THERMAL MANAGEMENT OF THE HYBRID MEMORY CUBE
Abstract
Main memory performance is becoming an increasingly important factor contributing
to overall system performance, especially due to the so-called memory wall. The
Hybrid Memory Cube (HMC) is a novel 3D heterogenous architecture of DRAM, designed
to improve DRAM performance, consisting of DRAM dies stacked on top of
each other, with a logic die at the bottom - all interconnected with highly dense through
silicon vias (TSVs). This logic die communicates with an on chip memory controller
for receiving/sending requests using high speed links. Modelling the Hybrid Memory
Cube in HotSpot has indicated that this cube has a natural temperature variation, with
the hottest layers at the bottom and the cooler layers at the top.
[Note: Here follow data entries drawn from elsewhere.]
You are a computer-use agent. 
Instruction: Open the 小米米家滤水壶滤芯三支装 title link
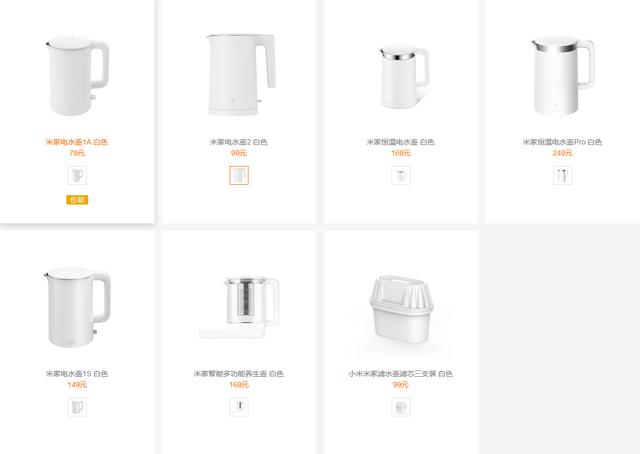tap(400, 374)
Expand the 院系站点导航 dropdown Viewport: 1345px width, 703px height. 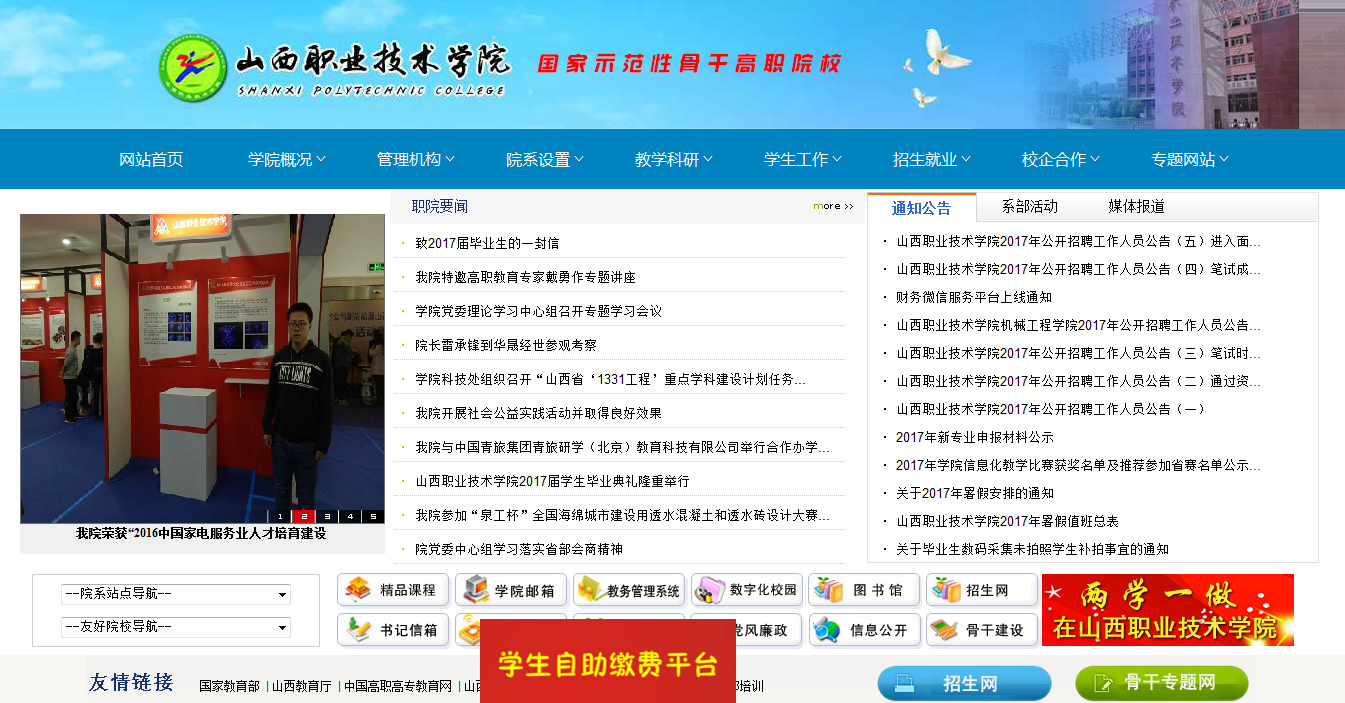pyautogui.click(x=176, y=594)
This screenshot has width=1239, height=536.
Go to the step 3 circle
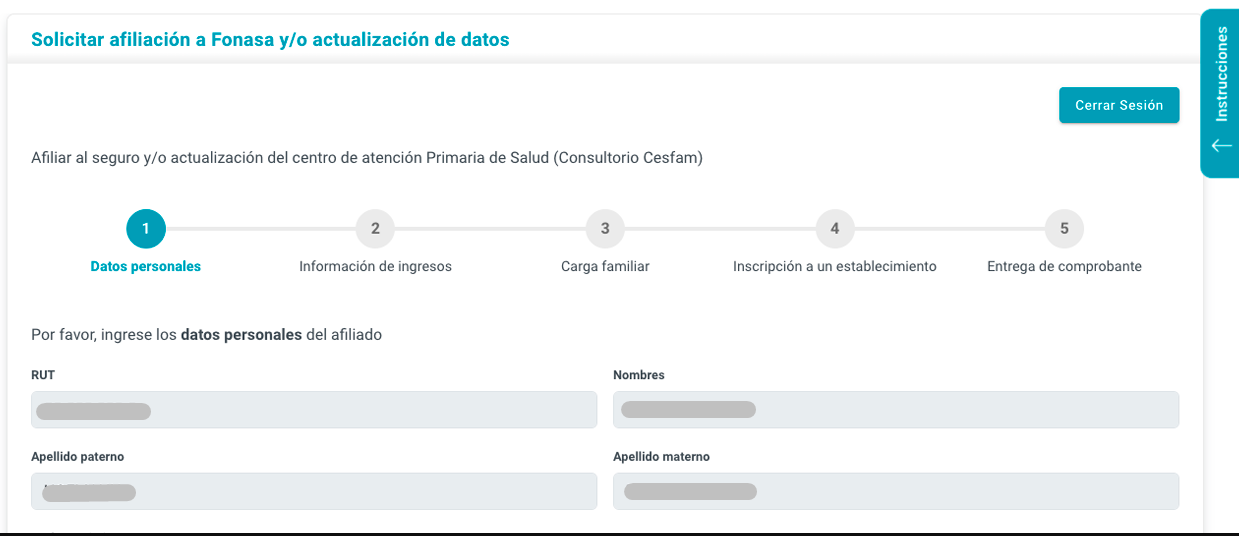coord(605,229)
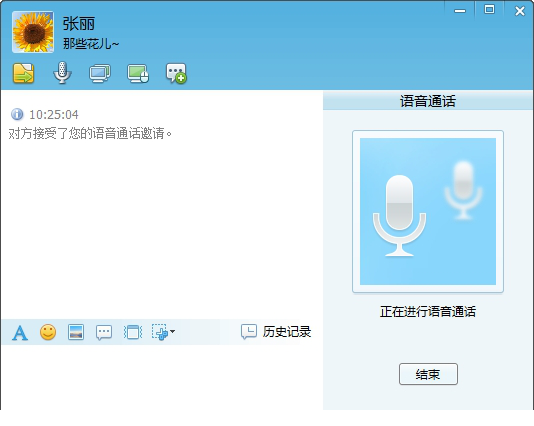Open the emoji smiley picker
Viewport: 534px width, 426px height.
(x=48, y=332)
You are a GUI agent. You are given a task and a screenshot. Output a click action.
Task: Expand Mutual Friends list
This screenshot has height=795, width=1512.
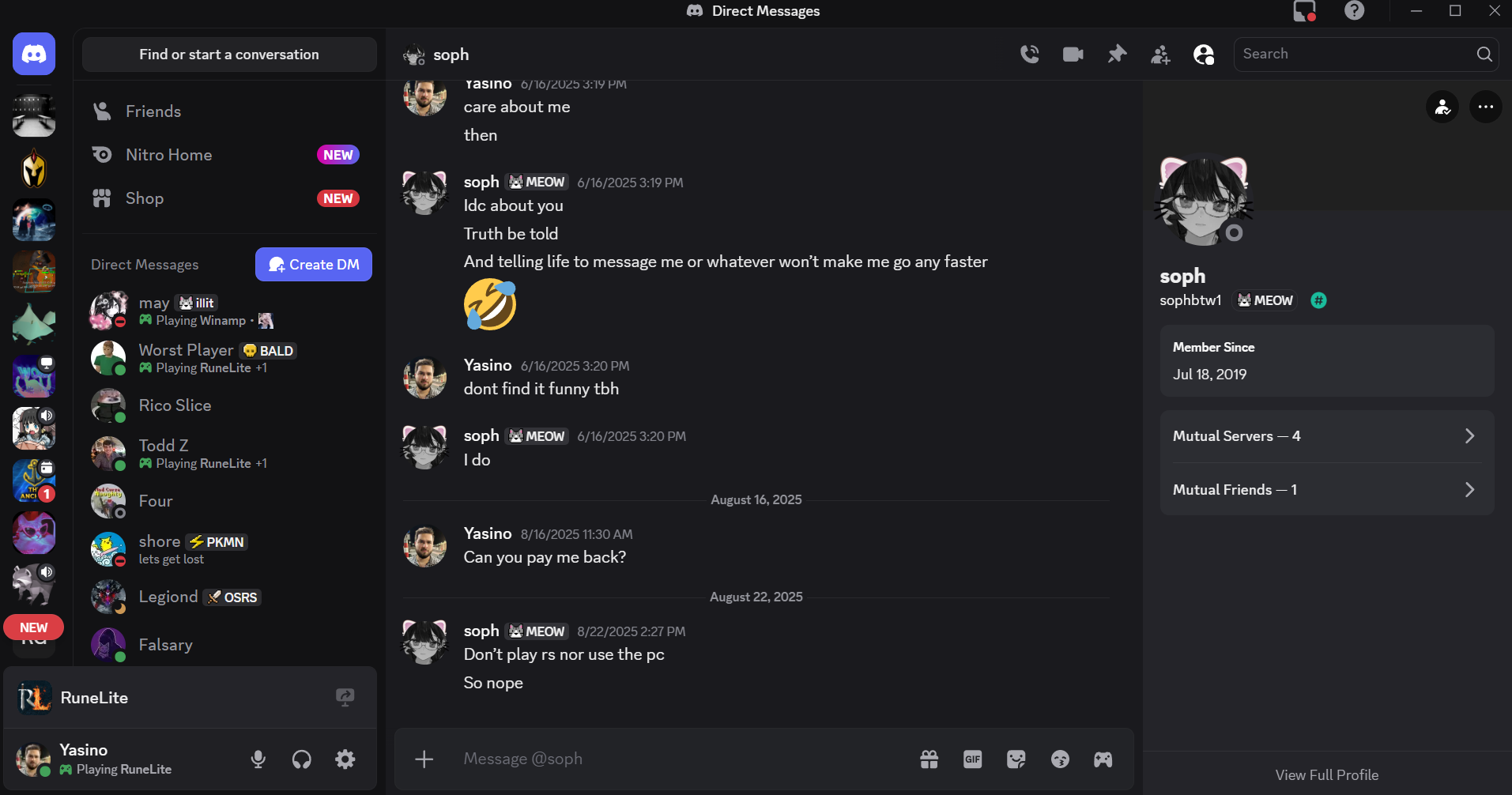[1326, 490]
High temperatures and
variations within a DRAM can result in reduced performance and efficiency, especially
when dynamic thermal management (DTM) schemes are used to throttle DRAM bandwidth
whenever temperature gets too high. Hence this dissertation attempts to reduce
the maximum temperature and also this variation, by using data compression - where
the compression is performed on the on chip memory controller, and the compressed
blocks are read/written using fewer bursts in the Hybrid Memory Cube, hence reducing
power dissipation. Compressed blocks are stored only in the hotter banks of the cube
to mitigate the thermal gradient in the cube. Maximum temperature was reduced by
as much as 6 C, and since the HMC spent lesser time throttling when DTM schemes
were used, a maximum of 12.5% reduction in execution time was observed, at an average
reduction of 2.6%.